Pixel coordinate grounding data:
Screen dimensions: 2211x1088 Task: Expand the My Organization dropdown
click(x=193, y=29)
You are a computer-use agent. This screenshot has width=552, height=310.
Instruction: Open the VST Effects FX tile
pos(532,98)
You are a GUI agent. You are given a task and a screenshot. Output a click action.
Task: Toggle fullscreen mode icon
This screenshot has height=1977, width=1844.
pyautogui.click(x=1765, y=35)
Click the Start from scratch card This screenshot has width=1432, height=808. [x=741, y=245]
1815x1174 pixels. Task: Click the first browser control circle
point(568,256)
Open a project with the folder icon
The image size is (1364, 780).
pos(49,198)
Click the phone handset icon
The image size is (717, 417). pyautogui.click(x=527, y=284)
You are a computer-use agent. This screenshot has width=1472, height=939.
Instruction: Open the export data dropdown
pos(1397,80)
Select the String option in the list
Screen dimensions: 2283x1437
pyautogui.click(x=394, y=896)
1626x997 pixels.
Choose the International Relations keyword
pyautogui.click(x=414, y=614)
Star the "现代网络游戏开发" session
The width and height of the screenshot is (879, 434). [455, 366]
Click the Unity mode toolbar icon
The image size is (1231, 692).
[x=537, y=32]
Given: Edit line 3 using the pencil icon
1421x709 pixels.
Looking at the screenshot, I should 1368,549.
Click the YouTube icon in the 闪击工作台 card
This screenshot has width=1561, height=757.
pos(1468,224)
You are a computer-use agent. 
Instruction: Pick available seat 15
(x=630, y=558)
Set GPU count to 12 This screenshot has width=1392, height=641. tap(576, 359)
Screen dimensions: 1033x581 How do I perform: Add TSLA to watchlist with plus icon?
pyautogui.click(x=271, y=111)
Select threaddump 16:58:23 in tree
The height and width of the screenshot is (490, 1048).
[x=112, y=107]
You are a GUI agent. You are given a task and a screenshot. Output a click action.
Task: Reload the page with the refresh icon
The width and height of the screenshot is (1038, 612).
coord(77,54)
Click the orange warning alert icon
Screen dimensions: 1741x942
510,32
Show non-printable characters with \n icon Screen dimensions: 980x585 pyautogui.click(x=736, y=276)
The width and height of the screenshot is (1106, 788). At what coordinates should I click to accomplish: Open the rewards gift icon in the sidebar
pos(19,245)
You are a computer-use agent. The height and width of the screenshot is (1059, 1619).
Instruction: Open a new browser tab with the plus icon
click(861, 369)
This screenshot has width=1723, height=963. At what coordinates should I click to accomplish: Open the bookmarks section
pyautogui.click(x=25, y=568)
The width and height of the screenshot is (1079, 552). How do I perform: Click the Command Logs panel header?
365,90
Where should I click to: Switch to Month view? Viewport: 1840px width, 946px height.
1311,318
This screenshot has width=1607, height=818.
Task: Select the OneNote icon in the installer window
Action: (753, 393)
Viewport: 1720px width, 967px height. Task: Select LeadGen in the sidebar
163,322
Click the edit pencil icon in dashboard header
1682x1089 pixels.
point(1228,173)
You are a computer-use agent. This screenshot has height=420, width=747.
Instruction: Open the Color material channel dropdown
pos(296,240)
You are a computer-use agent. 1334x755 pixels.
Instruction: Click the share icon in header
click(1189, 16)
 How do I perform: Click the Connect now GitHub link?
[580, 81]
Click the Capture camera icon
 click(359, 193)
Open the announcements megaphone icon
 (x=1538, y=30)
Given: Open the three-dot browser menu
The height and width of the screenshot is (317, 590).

* [Work order] In the entries above, how many lines contain the word "card"? Answer with the number only.

* [The answer] 2